### Fragmento del texto ###

Tener una marca concedida no es un mero trámite administrativo ni un fin especulativo para esperar una venta mágica; es una alta responsabilidad frente al mercado y el sistema legal. Muchos empresarios y emprendedores no toman conciencia de que la marca es un activo intangible vivo que requiere cuidado, desarrollo a conciencia, crecimiento y protección continua bajo el asesoramiento de profesionales idóneos.
I. Fase de idealización y valor agregado
Generalmente los fundadores emprenden un proyecto corporativo con la firme intención de que la marca de sus productos o servicios sea claramente distinguida, respetada y reconocida en el ecosistema comercial. Invertir capital en altos estándares de calidad, ingeniería de packaging y estrategias de marketing es un pilar fundamental para lograr que el signo sea recordado y valorado por las audiencias. Sin embargo, toda esta importante inversión financiera y de incontables horas de trabajo técnico requiere de un valor agregado continuo: el uso real y la consolidación de la reputación marcaria.
II. Inversión inicial y mitigación de riesgos
Inyectar flujos de dinero en un proyecto no es una garantía absoluta de éxito en el mercado; se requiere de un riguroso branding estratégico a conciencia para que la marca logre posicionarse con autoridad y conectar de forma permanente con el consumidor. Omitir la debida protección legal de la marca desde el primer día permitirá que competidores directos o terceros oportunistas saquen un provecho ilegítimo del prestigio y la clientela obtenidos.

###

**Tu objetivo**
Vuelve a escribir el fragmento sobre la protección de marcas desde "Tener una marca" hasta "de profesionales idóneos.", sin cambiar nada. Los registros no hacen falta para esta tarea.

### Datos mostrados ###

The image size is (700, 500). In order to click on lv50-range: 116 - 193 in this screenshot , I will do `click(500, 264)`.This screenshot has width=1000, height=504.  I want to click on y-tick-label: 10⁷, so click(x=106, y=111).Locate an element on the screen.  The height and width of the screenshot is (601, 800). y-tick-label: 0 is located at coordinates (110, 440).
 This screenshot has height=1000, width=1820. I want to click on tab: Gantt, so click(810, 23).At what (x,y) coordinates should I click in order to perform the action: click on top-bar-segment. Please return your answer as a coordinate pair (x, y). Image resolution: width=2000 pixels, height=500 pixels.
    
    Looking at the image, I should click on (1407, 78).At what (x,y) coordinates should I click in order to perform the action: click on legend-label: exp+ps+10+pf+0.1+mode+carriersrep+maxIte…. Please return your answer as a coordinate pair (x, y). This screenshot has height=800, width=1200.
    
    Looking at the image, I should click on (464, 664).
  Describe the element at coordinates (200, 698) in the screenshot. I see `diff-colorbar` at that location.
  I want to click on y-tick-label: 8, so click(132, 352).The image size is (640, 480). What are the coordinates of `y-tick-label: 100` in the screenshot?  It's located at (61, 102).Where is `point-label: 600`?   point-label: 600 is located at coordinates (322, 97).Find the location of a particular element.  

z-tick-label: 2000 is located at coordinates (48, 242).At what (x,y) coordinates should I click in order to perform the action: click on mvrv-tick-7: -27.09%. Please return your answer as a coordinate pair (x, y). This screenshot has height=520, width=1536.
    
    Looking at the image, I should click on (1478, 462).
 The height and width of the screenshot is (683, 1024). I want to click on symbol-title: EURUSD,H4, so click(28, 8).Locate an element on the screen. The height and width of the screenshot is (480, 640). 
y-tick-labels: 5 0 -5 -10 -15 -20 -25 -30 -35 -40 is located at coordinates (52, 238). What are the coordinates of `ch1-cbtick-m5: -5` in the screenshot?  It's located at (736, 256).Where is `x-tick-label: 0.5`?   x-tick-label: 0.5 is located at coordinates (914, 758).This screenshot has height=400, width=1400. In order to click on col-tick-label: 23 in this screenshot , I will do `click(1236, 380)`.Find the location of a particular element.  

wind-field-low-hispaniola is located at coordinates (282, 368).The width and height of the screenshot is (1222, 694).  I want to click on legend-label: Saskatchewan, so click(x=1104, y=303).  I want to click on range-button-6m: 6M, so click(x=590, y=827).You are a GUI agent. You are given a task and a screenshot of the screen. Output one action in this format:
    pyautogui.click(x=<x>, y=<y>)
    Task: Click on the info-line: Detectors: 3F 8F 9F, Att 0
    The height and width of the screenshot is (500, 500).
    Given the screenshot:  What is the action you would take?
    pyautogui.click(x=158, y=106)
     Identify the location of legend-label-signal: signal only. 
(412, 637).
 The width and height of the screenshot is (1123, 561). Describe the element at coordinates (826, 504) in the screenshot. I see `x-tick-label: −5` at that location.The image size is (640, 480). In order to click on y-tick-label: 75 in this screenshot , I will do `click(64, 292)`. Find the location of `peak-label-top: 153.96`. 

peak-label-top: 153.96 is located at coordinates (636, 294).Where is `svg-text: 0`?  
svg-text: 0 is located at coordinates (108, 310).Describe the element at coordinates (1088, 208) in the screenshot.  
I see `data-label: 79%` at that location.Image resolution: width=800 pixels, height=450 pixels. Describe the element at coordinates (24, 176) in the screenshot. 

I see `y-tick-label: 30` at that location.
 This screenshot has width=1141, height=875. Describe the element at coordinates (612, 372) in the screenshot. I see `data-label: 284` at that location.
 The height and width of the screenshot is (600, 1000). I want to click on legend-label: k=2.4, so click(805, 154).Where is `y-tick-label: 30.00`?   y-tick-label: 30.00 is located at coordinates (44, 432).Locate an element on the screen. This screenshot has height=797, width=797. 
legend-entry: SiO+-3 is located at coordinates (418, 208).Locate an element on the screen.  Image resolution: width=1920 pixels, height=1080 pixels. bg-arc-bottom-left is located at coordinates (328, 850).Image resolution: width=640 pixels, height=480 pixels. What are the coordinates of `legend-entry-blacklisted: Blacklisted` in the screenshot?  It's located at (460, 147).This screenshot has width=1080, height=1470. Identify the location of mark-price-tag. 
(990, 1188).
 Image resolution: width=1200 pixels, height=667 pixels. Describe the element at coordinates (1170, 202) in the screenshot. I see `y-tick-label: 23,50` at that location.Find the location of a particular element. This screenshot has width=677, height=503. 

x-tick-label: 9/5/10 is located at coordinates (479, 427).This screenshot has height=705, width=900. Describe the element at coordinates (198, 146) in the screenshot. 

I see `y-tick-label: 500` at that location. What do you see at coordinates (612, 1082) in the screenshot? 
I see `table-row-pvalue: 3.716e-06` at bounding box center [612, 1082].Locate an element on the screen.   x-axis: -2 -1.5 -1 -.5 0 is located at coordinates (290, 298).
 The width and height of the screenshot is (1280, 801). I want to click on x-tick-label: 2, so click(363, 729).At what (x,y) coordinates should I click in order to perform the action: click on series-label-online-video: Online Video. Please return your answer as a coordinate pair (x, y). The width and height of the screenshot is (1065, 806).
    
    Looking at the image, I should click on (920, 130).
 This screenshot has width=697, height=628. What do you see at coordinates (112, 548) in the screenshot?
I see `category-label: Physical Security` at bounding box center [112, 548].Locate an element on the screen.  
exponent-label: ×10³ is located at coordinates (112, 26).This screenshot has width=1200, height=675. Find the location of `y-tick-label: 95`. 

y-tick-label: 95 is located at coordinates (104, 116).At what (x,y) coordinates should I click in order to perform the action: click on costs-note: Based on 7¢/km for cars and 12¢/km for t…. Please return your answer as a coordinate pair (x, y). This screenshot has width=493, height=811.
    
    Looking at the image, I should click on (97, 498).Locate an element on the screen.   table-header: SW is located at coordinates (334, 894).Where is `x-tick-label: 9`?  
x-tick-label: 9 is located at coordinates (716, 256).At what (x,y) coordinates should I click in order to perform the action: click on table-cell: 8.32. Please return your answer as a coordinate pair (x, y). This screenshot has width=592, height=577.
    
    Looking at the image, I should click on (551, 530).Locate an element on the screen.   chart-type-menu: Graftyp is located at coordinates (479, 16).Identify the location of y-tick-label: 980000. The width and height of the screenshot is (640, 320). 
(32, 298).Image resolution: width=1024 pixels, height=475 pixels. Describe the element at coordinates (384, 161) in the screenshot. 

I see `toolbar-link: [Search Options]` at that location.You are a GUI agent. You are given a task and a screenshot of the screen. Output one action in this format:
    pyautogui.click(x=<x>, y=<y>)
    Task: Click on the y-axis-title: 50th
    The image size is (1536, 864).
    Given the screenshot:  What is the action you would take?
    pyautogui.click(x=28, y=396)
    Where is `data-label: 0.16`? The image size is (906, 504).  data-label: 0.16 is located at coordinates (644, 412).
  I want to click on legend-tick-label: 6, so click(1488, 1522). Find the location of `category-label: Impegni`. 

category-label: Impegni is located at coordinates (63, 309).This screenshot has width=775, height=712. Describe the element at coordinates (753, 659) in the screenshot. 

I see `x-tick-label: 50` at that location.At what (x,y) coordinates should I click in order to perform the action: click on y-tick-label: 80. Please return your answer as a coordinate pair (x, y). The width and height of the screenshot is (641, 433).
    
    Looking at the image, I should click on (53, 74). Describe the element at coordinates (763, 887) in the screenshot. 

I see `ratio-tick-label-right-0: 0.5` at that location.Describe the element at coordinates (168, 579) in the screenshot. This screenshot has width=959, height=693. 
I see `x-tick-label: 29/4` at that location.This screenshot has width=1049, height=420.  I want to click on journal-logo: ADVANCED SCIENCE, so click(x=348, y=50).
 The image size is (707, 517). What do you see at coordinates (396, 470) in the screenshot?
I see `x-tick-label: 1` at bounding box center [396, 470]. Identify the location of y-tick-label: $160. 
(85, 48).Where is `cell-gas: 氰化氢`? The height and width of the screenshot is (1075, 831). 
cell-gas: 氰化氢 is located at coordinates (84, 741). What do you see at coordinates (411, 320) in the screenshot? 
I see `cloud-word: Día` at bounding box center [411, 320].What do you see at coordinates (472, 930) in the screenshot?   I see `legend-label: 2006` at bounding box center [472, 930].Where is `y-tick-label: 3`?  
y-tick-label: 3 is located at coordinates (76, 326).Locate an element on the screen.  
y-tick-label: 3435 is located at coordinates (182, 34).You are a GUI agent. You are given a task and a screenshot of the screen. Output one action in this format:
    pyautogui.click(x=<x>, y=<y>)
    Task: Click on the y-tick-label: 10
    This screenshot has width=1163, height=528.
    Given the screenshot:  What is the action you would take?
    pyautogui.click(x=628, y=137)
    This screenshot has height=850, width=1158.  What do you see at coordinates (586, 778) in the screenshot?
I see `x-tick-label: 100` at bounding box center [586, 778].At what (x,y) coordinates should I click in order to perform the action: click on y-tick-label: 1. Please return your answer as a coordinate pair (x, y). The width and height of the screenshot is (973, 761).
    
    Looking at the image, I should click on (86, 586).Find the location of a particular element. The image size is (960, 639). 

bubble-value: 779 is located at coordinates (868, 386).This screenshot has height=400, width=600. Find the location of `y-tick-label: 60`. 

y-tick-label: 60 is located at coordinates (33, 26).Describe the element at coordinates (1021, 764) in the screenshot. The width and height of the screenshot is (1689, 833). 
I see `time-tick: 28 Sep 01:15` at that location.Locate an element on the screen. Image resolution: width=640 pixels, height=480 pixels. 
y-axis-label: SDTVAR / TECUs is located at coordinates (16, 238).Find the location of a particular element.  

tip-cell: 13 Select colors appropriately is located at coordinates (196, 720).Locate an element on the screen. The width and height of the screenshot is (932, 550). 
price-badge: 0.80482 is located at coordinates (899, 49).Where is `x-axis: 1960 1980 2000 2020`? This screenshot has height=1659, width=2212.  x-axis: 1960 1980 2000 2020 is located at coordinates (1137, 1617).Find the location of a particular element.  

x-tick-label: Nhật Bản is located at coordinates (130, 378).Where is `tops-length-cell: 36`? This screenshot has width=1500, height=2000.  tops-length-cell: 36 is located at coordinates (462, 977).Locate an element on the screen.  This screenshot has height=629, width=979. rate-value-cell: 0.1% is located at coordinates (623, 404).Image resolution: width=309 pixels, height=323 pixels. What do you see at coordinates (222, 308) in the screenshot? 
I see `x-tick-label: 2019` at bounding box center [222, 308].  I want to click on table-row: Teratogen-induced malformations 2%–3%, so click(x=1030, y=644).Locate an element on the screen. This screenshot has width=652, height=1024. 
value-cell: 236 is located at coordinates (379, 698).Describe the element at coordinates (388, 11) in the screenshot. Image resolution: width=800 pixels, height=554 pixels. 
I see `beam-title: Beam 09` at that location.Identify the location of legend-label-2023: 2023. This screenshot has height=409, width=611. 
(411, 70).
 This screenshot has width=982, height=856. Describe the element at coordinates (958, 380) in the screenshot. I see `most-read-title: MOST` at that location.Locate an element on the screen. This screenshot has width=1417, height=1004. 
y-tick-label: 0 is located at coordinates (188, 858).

###

**Resultado obtenido**
Tener una marca concedida no es un mero trámite administrativo ni un fin especulativo para esperar una venta mágica; es una alta responsabilidad frente al mercado y el sistema legal. Muchos empresarios y emprendedores no toman conciencia de que la marca es un activo intangible vivo que requiere cuidado, desarrollo a conciencia, crecimiento y protección continua bajo el asesoramiento de profesionales idóneos.